Junko Mori (森 順子, Mori Junko) (born 1974) is a talented Japanese artist who lives in Wales. She mostly creates metal sculptures. Her artworks often connect to things she sees in nature, especially plants. She uses many different metals, from silver to mild steel. Her sculptures can be small enough for a table or very large. Junko Mori is known for her unique style that mixes different ideas. She combines her training in metalwork and sculpture from both Japan and the UK. People say she is "one of the most innovative and exciting Japanese metal artists working today." Her art has been shown all over the world. You can find her work in famous places like the British Museum and the Victoria and Albert Museum.

Junko Mori's Early Life and Training

Junko Mori was born in 1974 in Yokohama, Japan.
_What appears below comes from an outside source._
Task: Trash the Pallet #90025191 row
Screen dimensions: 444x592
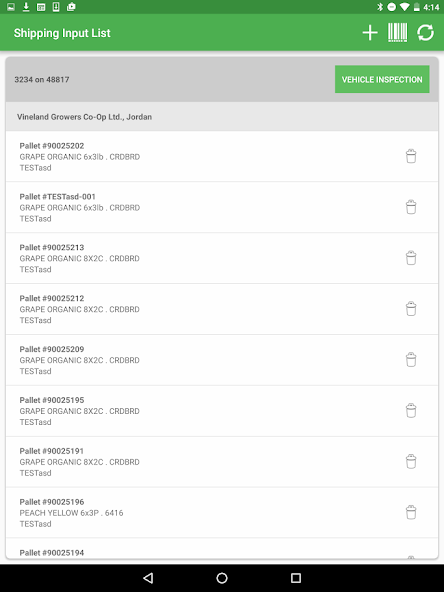Action: coord(411,462)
Her mother was a school nurse, and her father was an engineer who designed video recorders. Junko says both her parents' jobs influenced her. Her mother's interest in nature made her love botany, which is the study of plants. She also often helped her father fix things around the house. Junko remembers always wanting to make things. She looked for tools and art supplies. When she was eight, she even asked Santa Claus for a jigsaw!

Junko says she was not very interested in regular school subjects. But her love for art and making things continued through high school. This led her to the Musashino Art University in Tokyo. In 1997, she earned her degree in Industrial, Interior, and Craft Design/Metalwork. After this, she felt her art didn't quite fit into either the "fine arts" or "industrial arts" groups in Japan. So, she took a break from studying and spent a year learning about welding.
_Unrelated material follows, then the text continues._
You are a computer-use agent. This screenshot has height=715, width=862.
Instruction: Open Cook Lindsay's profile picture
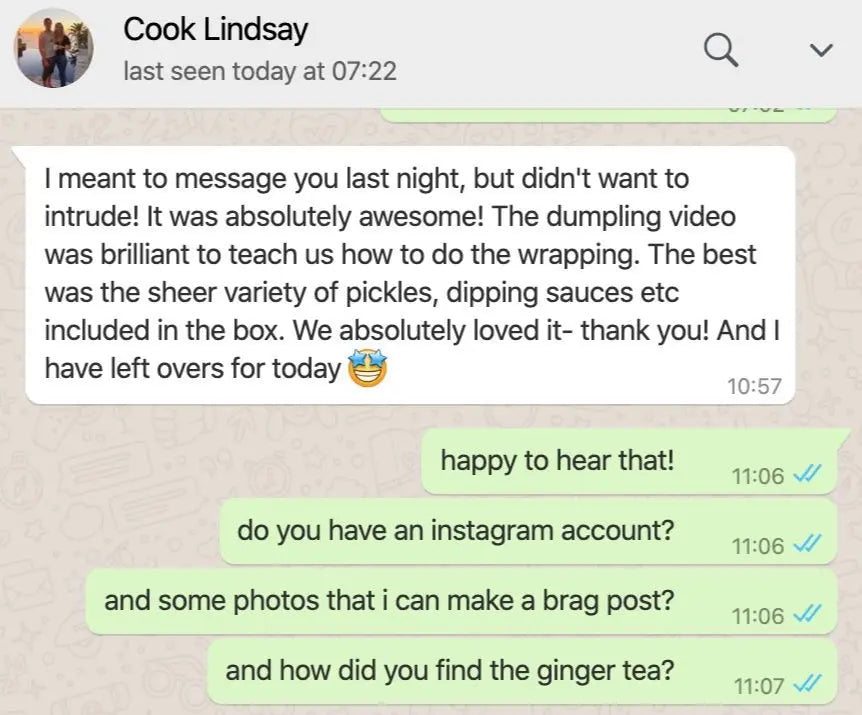pyautogui.click(x=54, y=48)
Later, one of her old professors introduced her to a silversmith. This silversmith had studied at Camberwell College of Arts in London. Even though Junko didn't speak English then, she was very interested in their metalworking course. She found the way art was taught in Britain to be very different from Japan. She felt it helped her focus more on the process of creating art. She earned another degree in Silversmithing and Metalworking from Camberwell in 2000. After that, she worked as an artist-in-residence at Liverpool Hope University for two years. In 2005, she was one of eight metalworkers chosen for the Jerwood Applied Arts Prize.
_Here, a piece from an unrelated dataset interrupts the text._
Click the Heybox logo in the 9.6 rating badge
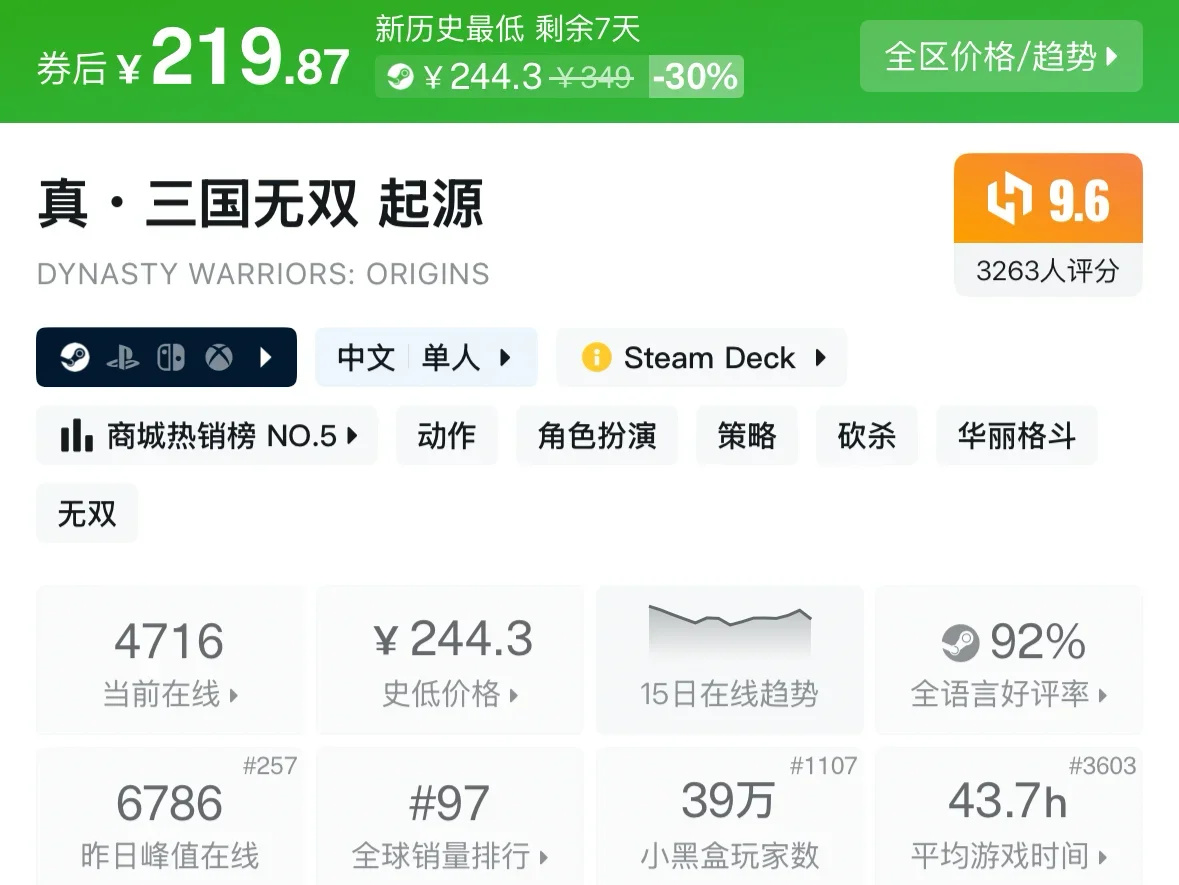1179x885 pixels. (1009, 200)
How Junko Mori Creates Her Art

Junko Mori makes amazing sculptures from steel or silver that she shapes by hand. When she was at Musashino University, she first found metal to be the hardest material to work with. But this challenge also made her want to work with metal more and more. All her hard work over the years has led to lively pieces. They show how flexible metal can be. Her sculptures often look as if they are alive, just like the plants that inspire them.

Junko says she usually doesn't plan each sculpture in detail before she starts. Instead, her ideas take shape as she works. However, she does make drawings and sketches. These drawings help her creative process. But they almost never look exactly like her finished sculptures. On her website, there's a "Research" page with many of these drawings. They range from simple plant drawings to colorful pictures of plants with dream-like elements. Junko compares drawing to "jogging" before a big run. Drawing helps her mind get ready and puts her in the right mood to start her 3D sculptures.

Once she begins working with metal, Junko says the repeated actions can make her lose track of time. She feels her mind goes a bit blank. Eventually, she says, "the artwork tells her when it is finished." At some point, she steps back, looks at the piece, and knows it's complete.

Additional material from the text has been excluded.